Maria Ressa Says Her Nobel Prize Is “For All Journalists Around The World” | Maria Ressa
Veteran Filipino journalist Maria Ressa told her: Nobel Peace Prize It was for “all journalists around the world” where she pledged to continue her fight for press freedom.
Ressa, co-founder of the news site Rappler, and Russian journalist Dmitry Muratov Received the award on Friday for their efforts to “protect freedom of expression”.
“This is really for all journalists around the world,” said Risa, a fierce critic of philippines President Rodrigo Duterte on Saturday.
“We need help on many fronts – it is very difficult and dangerous to be a journalist today.”
Filipino press groups and human rights activists have praised the Resa Award as a “victory” in a country that has been ranked as one of the most dangerous countries in the world for journalists.
Since Duterte came to power in 2016, Ressa and Rappler have endured what media advocates say is a crunchy string of criminal charges, investigations and online attacks.
Duterte has called Rappler a “fake news outlet” and Risa has been the target of abusive messages online.
Ressa, 58, said she hopes the award will provide her and other journalists in the Philippines against physical attacks and online threats.
Ressa said, describing the award as “like a shot of adrenaline.”
“I hope this will allow journalists to do our jobs well without fear.”
Resa has been a vocal critic of Duterte and his government’s policies, including… drug war which rights groups estimate has killed tens of thousands of men, most of them poor.
Rappler was among the domestic and foreign media that published horrific images of the killings and questioned their legal basis.
ICC judges have authorized a full investigation into a possible crime against humanity during the bloody campaign.
Other media outlets have fallen for Duterte’s fault, including the Philippines Daily Inquirer and broadcasting giant ABS-CBN, which lost its free-to-air license last year.
But Ressa said Rappler’s independence meant he could fight back. “We don’t have other business to protect,” she said. “So it’s very easy for us to back off.”
Ressa said seven legal cases, including tax evasion, still in the courts were “ridiculous” and she was determined to win.
She has been released on bail pending an appeal against a conviction last year in a cyber-libel case, for which she faces up to six years in prison.
Two other cyber-libel cases were dismissed earlier this year.
“The abuse of power would have worked if I had allowed fear in my feelings and in my head to control our reactions – the biggest challenge has always been to overcome your fears,” she said.
“Being brave doesn’t mean not being afraid, it just means knowing how to deal with your fear.”
The author of How to Stand Up to a Dictator hopes to get permission to travel to Norway to receive the Nobel Prize.
Ressa said the Philippine election season, which began this month with candidates registering for more than 18,000 positions from president to city councilor, will be a “decisive” for the country, calling it an “existential moment.”
In May, voters will choose Duterte’s successor, who is constitutionally prohibited from seeking a second six-year term.

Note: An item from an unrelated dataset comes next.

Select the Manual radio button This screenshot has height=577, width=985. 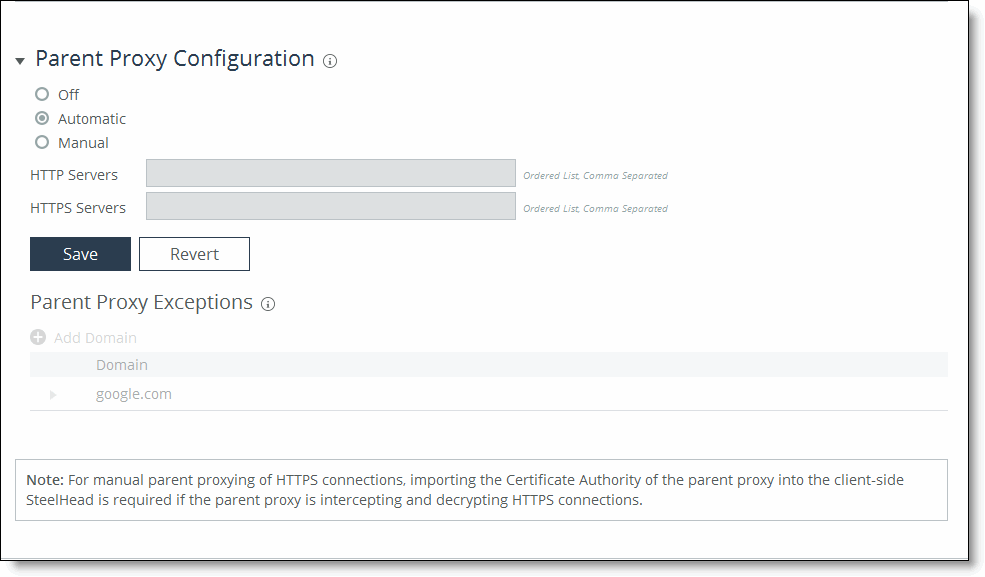(42, 142)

Show polls Duterte’s daughter, Sarahand the son of former dictator Ferdinand Marcos of the same name among the early candidates for the top job. Sarah denied having plans to run.
“This will be a battle for facts,” Ressa said, warning that the Philippines is “very close to becoming a democracy in name only.”
Filipinos are among the most social media users in the world, and the country has become a major battleground for fake news.
Throughout the campaign against it, Ressa, who is also a US citizen, remained in the Philippines and continued to speak out against Duterte’s government despite the risks.
“I joke all the time and sometimes I say I really have to thank President Duterte because you don’t really know who you are until you have to fight for it,” Ressa said. “I know who I am now.”